Task description: From the data that follows, print exactly the lines starting at the one containing "594x417 pixels." and ending at the one containing "At what coordinates"; include both of them and nothing more.

[[ Provided data, beginning ]]

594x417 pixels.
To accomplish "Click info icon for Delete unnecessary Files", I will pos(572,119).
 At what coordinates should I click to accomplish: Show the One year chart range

[[ Provided data, end ]]
[[ Provided data, beginning ]]

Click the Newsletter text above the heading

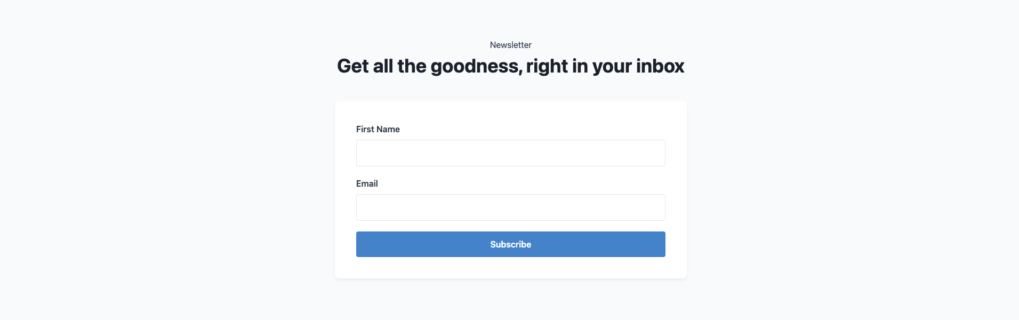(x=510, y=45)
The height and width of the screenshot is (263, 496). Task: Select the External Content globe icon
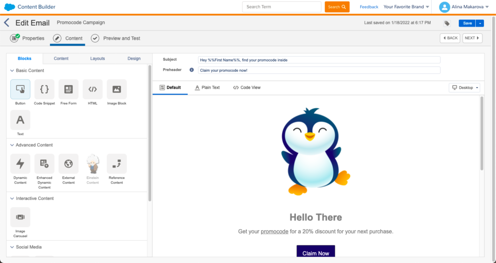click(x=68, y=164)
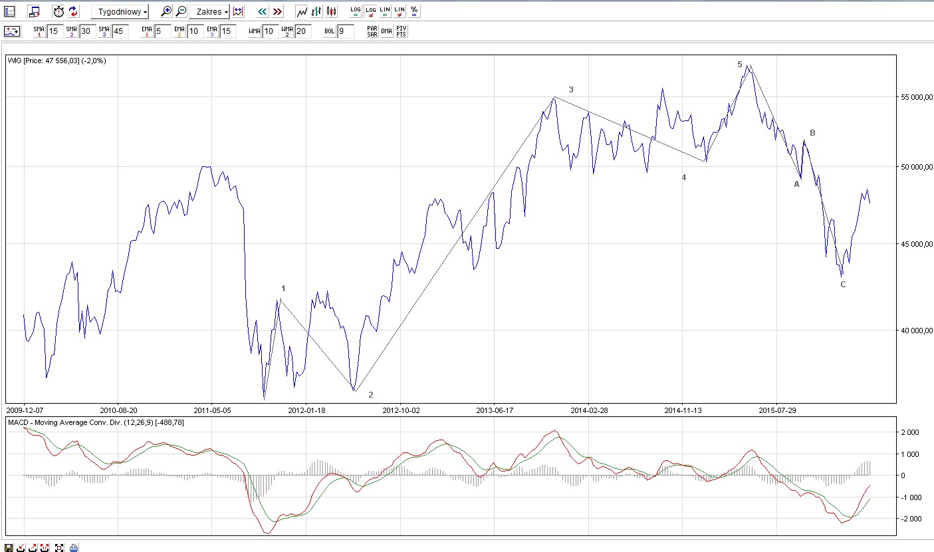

[[ Provided data, end ]]
[[ Provided data, beginning ]]

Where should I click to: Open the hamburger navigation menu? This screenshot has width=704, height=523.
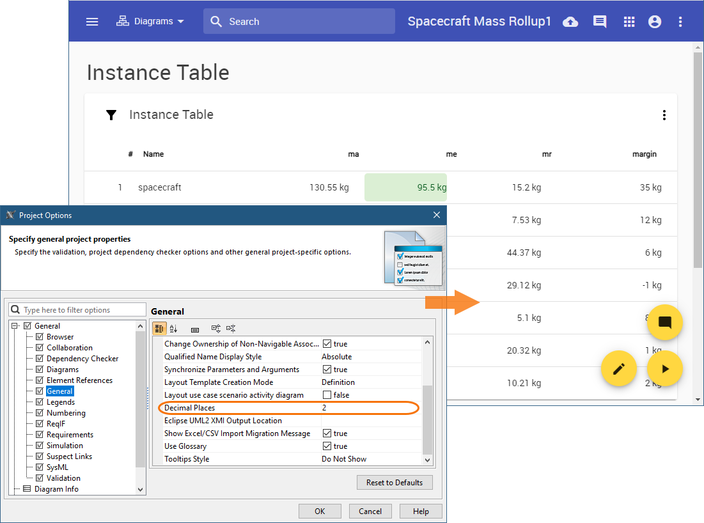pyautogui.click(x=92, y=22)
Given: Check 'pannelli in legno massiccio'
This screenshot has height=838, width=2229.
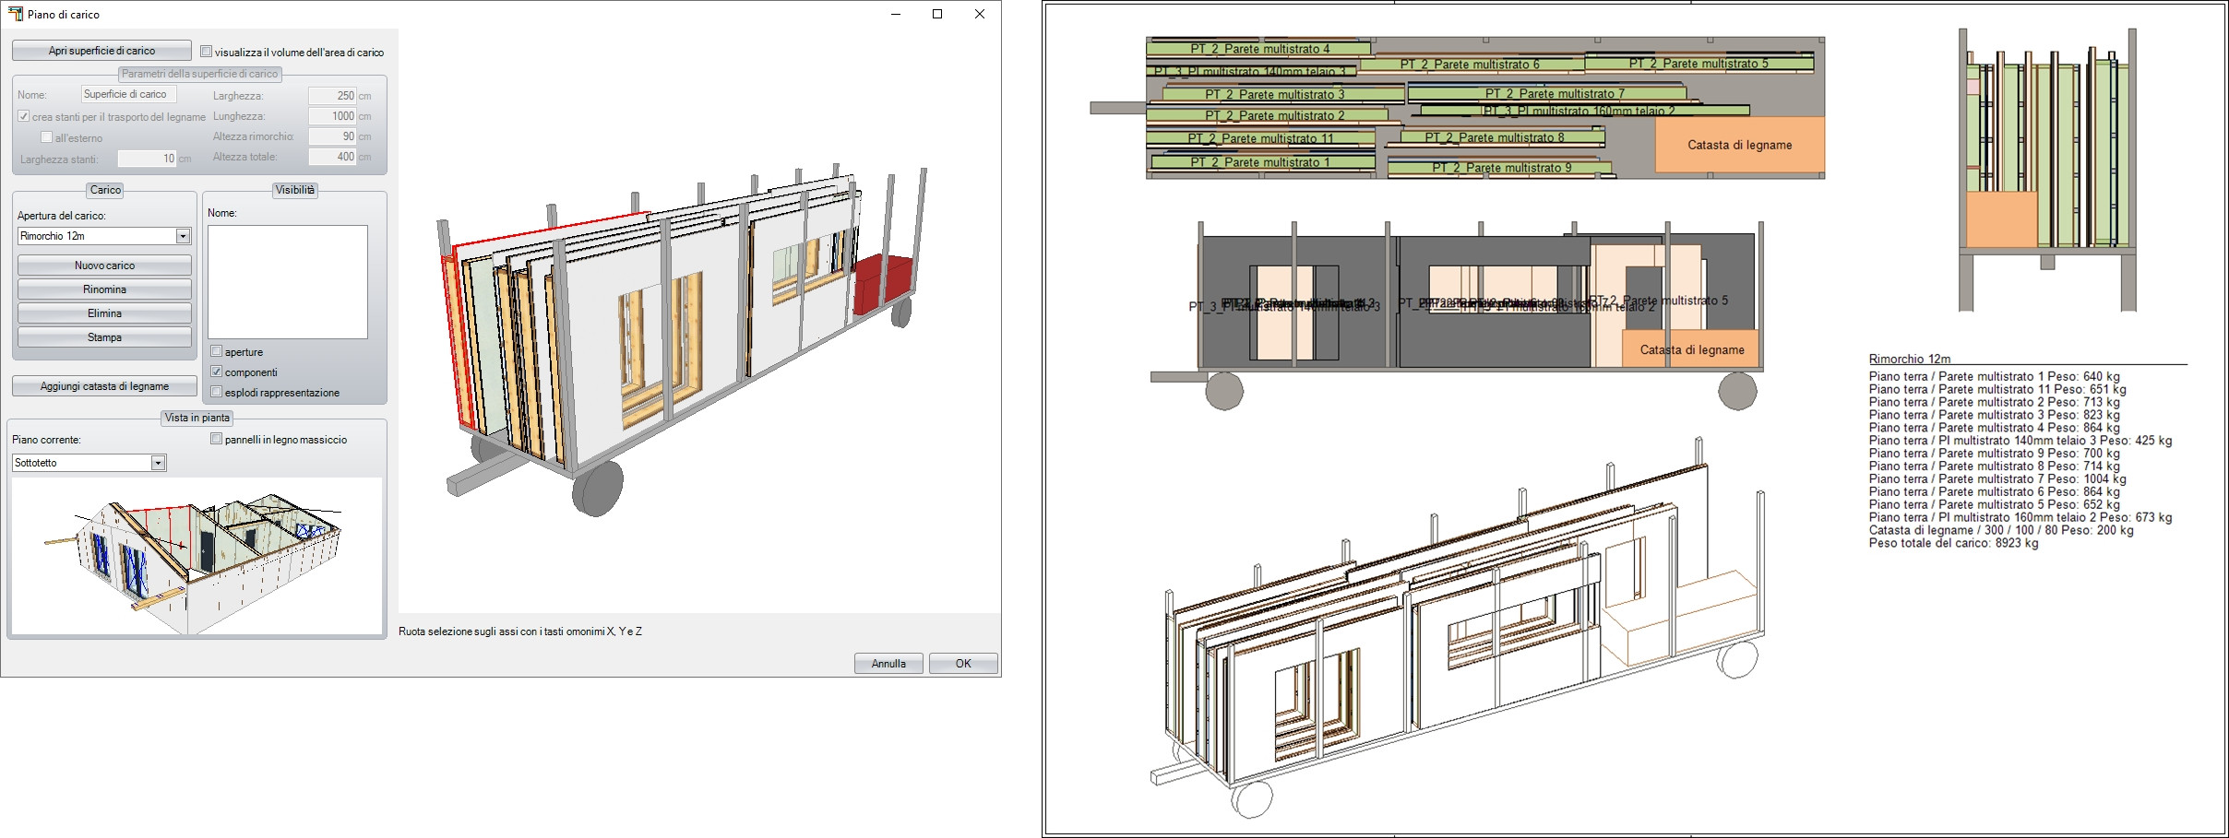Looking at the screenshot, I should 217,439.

[[ Provided data, end ]]

Answer to this problem:
594x417 pixels.
To accomplish "Click info icon for Delete unnecessary Files", I will pos(572,119).
 At what coordinates should I click to accomplish: Show the One year chart range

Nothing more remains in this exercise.